Some of the retreatants made a visit to the sister house of Trappistine Nuns at St. Mary's Abbey, Glencairn, County Waterford, high above the River Blackwater. There, they were received by the Abbess with several of the sisters and several novices, following which, they joined the whole Community for the Office of None.
He also told us his own journey to Mount Melleray that took place more than 50 years before.
We heard about the privations that the Irish Trappist Monks faced when they were expelled from France in 1830, arriving in Mount Melleray in 1832. He spoke of the grain bin that had been provisioned by the first Abbot, Dom Vincent Ryan, before an extended absence, with orders to refuse nobody in need.

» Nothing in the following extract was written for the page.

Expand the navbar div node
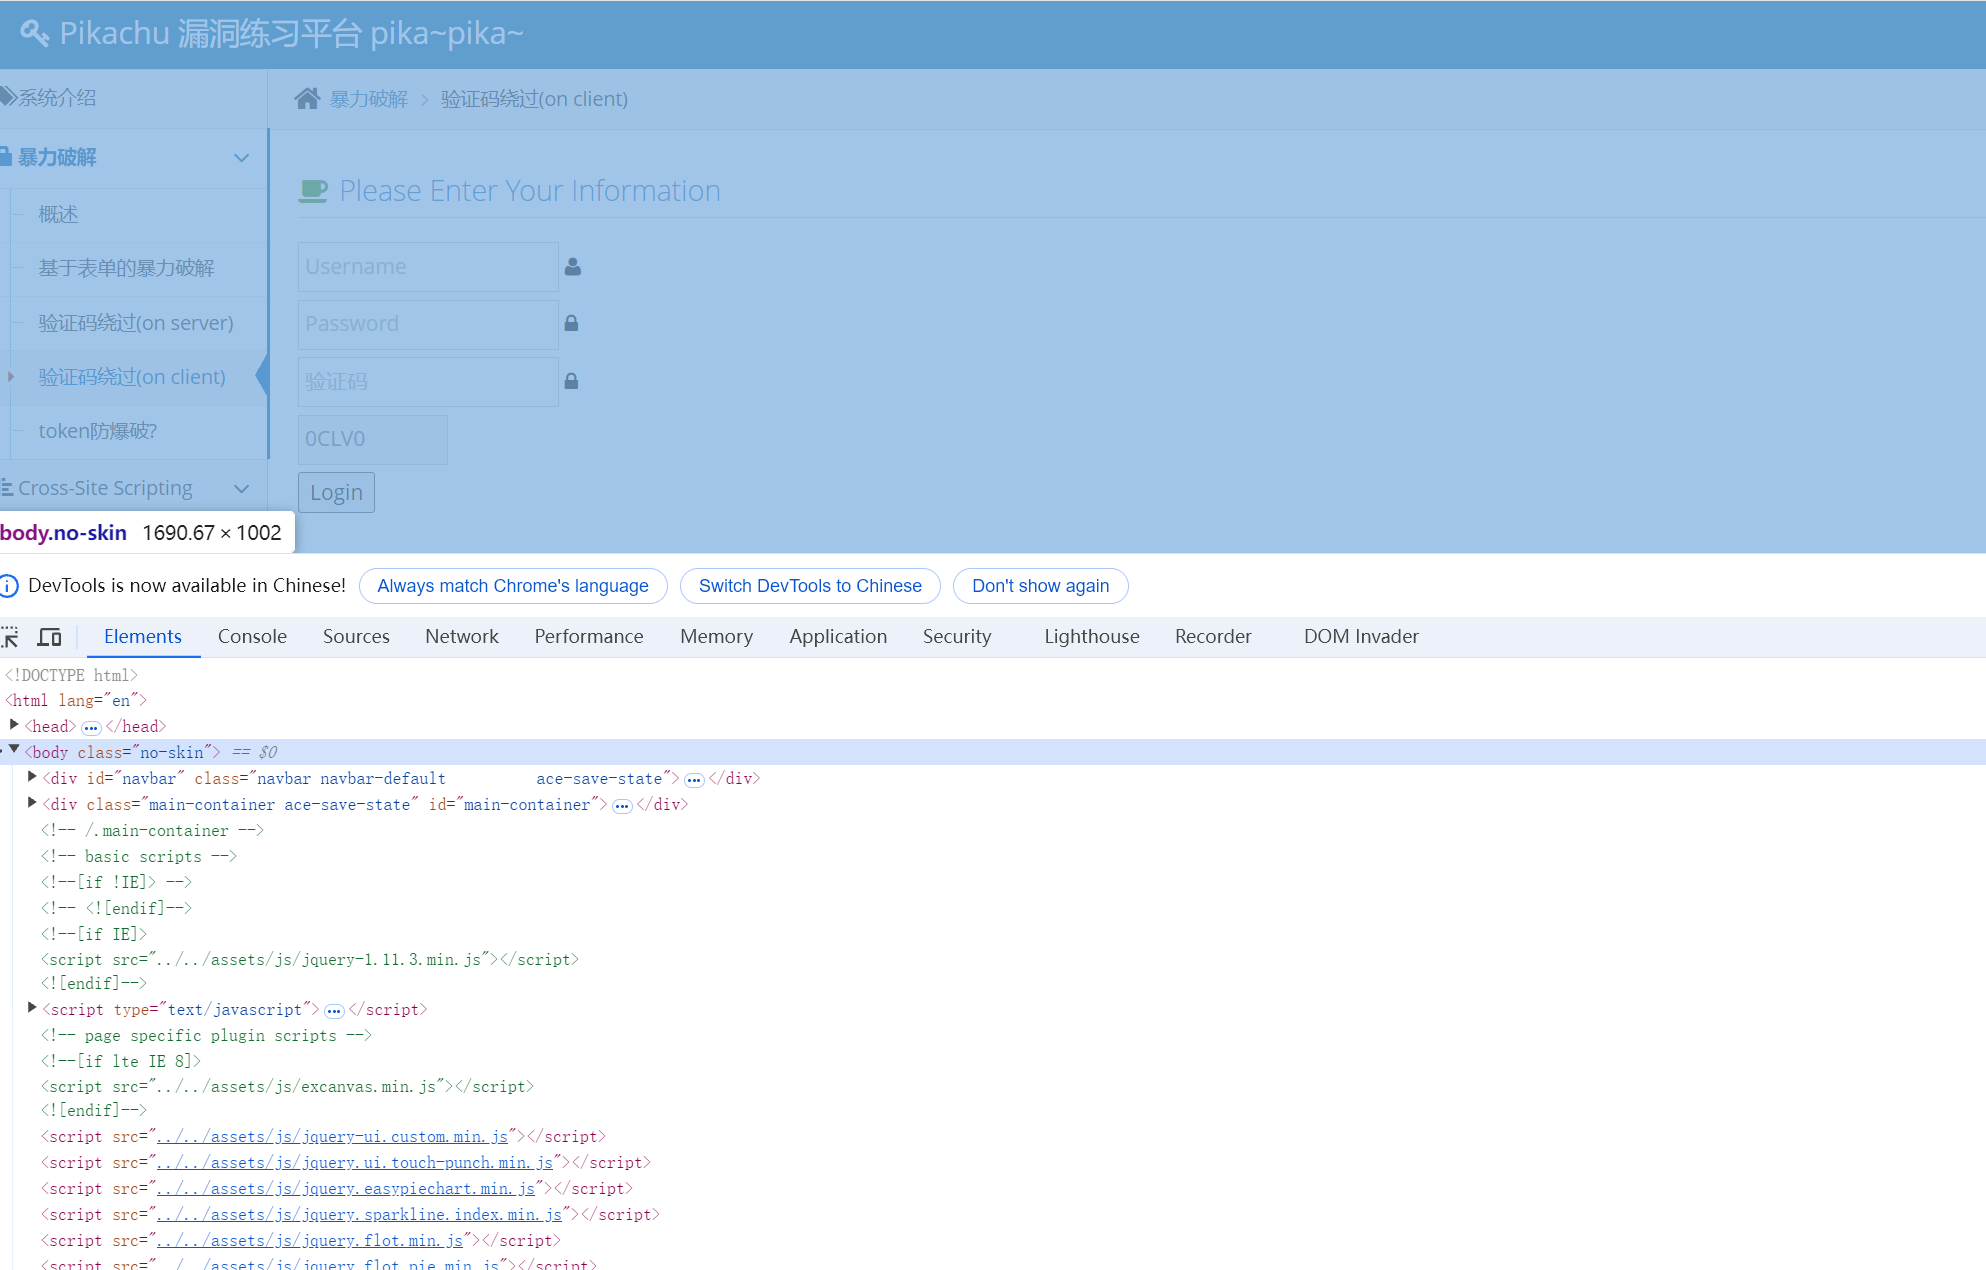Viewport: 1986px width, 1270px height. click(32, 777)
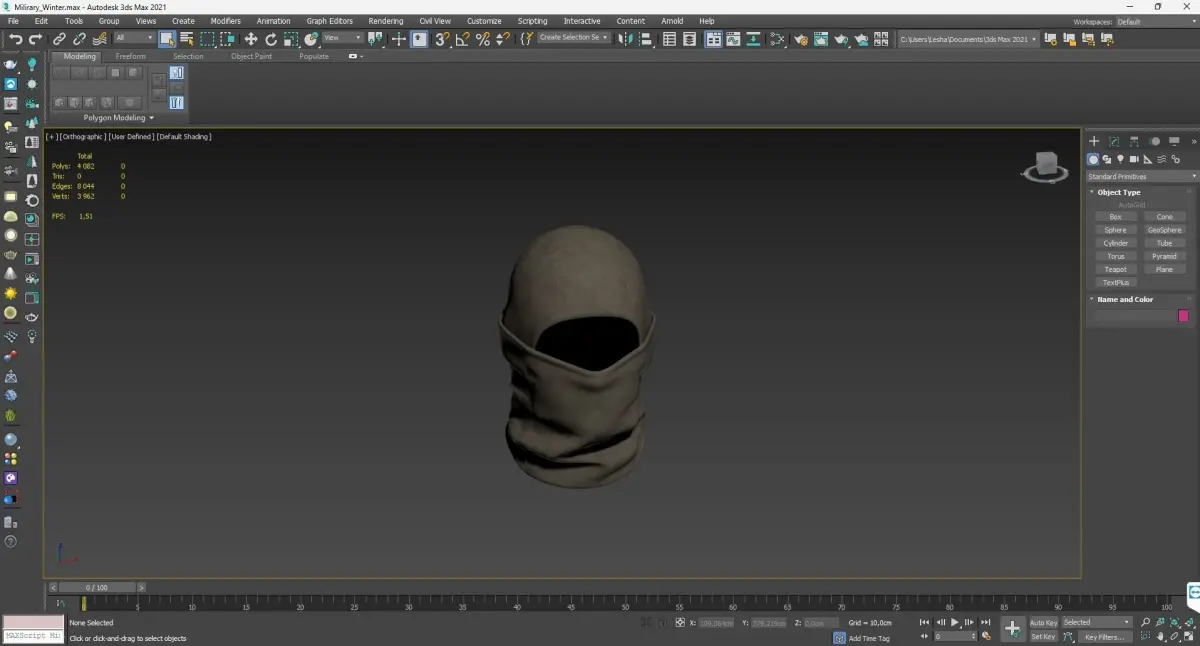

The challenges facing the Monks of Mount Melleray today are hardly new. We heard about a visiting Abbot who was concerned about the number of Monks at Mount Melleray. He is said to have commented that “This is an age of activity rather than penance and contemplation and there are few now contented with the blessed lot of Mary, sitting at the Lord’s feet in silence and detachment.” When he visited, there were 54 Monks at Mount Melleray. That was in 1855.
Every day, Mass was celebrated according to the Gregorian Rite. Within Mass, full propers of the Masses of the last feriae of Passion Week were accompanied by Mass IV Cunctipotens and a range of seasonal Latin hymnody - Ave Regina Coelorum, Vexilla Regis, and Crux Fidelis among them - as well as Prime and Vespers of the Little Office of the Blessed Virgin Mary chanted throughout the course of the retreat.
On the third day, the Sodality of Our Lady had its monthly General Communion. It is a custom of that Sodality to have a different patron for each month. The patron for April is St. Fidelis of Sigmaringen, who was a member of their Sodality.
After the Office of Vigils, one of the Monks celebrates Mass (Ordinary Form) Versus Deum in the Retreat House Chapel.